# Hybrid Execution Automatic Switching Demo

In [1]:
import snowflake.snowpark.modin.plugin
import modin.pandas as pd
import numpy as np
import datetime
import pandas as native_pd
from snowflake.snowpark.session import Session; session = Session.builder.create()

Initiating login request with your identity provider. A browser window should have opened for you to complete the login. If you can't see it, check existing browser windows, or your OS settings. Press CTRL+C to abort and try again...
Going to open: https://snowbiz.okta.com/app/snowflake/exk8wfsfryJIn4IWZ2p7/sso/saml?SAMLRequest=jVJdb%2BIwEPwrke%2BZOEnTQi2gogXUVL2SI%2BHQ8eYmDlg4ds7rEOivP4ePU%2FvQqm%2FWemZndmf7d%2FtSODumgSs5QL7rIYfJTOVcrgdokU47PeSAoTKnQkk2QAcG6G7YB1qKioxqs5Fz9rdmYBzbSAJpPwao1pIoChyIpCUDYjKSjH4%2Bk8D1CAVg2lg5dKbkwK3WxpiKYNw0jdtcuUqvceB5HvZusUW1kB%2FonUT1tUallVGZEhfK3s70iYSPvbCVsAirEJ%2BJ91yeVvCVyusJBOQxTeNOPEtS5Iwu0z0oCXXJdML0jmdsMX8%2BGQDrIHmZLR9ni2TiglRNIeiWZaqsamO7ufaFC5Zjodbc7igaD1C15XlcxImYxzvanWxpPu9drVZLGUM4mjzNbvZ7%2FraZVofZLr7%2F9SdDzu9LokGbaARQs0i2ORpb8oLrjhd2%2FDD1b4l%2FQ65Dt9cNVsgZ2xy5pObIvJhtLb7yN1dtDT2ao1WF%2F%2FvGbL%2FtNQUU%2BvAUyTBaroKqiwEUbmNCp0shRwN6%2BN35%2B%2Fg963xsL3b%2F0ThWgmcHZ6p0Sc3n8fiuf6zwvFMcoYSVlItRnmsGYGMSQjUPmlFjb9romiE8PKl%2BvOrhPw%3D%3D&Rel

## Example 1: Working with small/inline-created dataframe is faster

In [2]:
us_holidays = [
    ("New Year's Day", "2025-01-01"),
    ("Martin Luther King Jr. Day", "2025-01-20"),
    ("Presidents' Day", "2025-02-17"),
    ("Memorial Day", "2025-05-26"),
    ("Juneteenth National Independence Day", "2025-06-19"),
    ("Independence Day", "2025-07-04"),
    ("Labor Day", "2025-09-01"),
    ("Columbus Day", "2025-10-13"),
    ("Veterans Day", "2025-11-11"),
    ("Thanksgiving Day", "2025-11-27"),
    ("Christmas Day", "2025-12-25")
]

# Create DataFrame
df_us_holidays = pd.DataFrame(us_holidays, columns=["Holiday", "Date"])
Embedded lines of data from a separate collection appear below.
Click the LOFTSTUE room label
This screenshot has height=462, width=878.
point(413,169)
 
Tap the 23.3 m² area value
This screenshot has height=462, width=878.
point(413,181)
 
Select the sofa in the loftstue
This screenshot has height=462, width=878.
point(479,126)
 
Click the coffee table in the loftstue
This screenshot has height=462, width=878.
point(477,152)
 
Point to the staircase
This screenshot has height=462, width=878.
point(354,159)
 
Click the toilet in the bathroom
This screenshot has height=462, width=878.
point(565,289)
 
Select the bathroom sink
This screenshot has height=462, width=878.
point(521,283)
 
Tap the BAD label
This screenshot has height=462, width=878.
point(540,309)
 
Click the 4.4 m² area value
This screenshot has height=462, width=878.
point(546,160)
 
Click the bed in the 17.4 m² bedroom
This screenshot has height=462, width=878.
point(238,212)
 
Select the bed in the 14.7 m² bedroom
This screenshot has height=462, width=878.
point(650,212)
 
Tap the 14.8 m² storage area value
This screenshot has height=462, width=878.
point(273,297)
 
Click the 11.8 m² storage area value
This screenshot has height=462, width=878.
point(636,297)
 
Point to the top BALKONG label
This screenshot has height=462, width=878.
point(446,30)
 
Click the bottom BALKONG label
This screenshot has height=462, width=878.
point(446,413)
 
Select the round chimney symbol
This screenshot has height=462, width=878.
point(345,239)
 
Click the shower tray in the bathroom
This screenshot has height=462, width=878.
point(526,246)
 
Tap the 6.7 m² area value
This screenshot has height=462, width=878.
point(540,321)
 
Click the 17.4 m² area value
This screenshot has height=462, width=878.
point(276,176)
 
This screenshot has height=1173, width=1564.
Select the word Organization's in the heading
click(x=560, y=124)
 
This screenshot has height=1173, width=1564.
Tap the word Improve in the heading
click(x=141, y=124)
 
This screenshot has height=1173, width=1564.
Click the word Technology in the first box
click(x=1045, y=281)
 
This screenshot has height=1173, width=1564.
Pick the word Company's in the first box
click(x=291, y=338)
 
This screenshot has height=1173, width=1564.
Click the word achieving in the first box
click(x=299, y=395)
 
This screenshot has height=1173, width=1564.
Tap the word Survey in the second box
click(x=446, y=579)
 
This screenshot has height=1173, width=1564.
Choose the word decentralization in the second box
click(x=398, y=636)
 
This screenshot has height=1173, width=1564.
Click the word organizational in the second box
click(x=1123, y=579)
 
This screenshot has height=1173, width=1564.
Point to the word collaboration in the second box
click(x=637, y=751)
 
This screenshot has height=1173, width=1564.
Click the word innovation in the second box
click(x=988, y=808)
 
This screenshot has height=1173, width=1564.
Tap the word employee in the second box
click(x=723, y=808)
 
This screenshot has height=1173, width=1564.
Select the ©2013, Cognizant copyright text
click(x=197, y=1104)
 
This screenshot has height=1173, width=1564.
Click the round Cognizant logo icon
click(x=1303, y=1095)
# Convert Date column to datetime
df_us_holidays["Date"] = pd.to_datetime(df_us_holidays["Date"])

In [3]:
assert df_us_holidays.get_backend() == 'Pandas'  # with auto, we should expect this to be local

In [4]:
# Add new columns for transformations
df_us_holidays["Day_of_Week"] = df_us_holidays["Date"].dt.day_name()
df_us_holidays["Month"] = df_us_holidays["Date"].dt.month_name()

In [5]:
df_us_holidays

Unnamed: 0,Holiday,Date,Day_of_Week,Month
0,New Year's Day,2025-01-01,Wednesday,January
1,Martin Luther King Jr. Day,2025-01-20,Monday,January
2,Presidents' Day,2025-02-17,Monday,February
3,Memorial Day,2025-05-26,Monday,May
4,Juneteenth National Independence Day,2025-06-19,Thursday,June
5,Independence Day,2025-07-04,Friday,July
6,Labor Day,2025-09-01,Monday,September
7,Columbus Day,2025-10-13,Monday,October
8,Veterans Day,2025-11-11,Tuesday,November
9,Thanksgiving Day,2025-11-27,Thursday,November


In [6]:
%%time
#Note that without auto-switching, this took 2.5 min
for index, row in df_us_holidays.iterrows():
    print(f"{row['Holiday']} falls on {row['Day_of_Week']}, {row['Month']} {row['Date'].day}, {row['Date'].year}.")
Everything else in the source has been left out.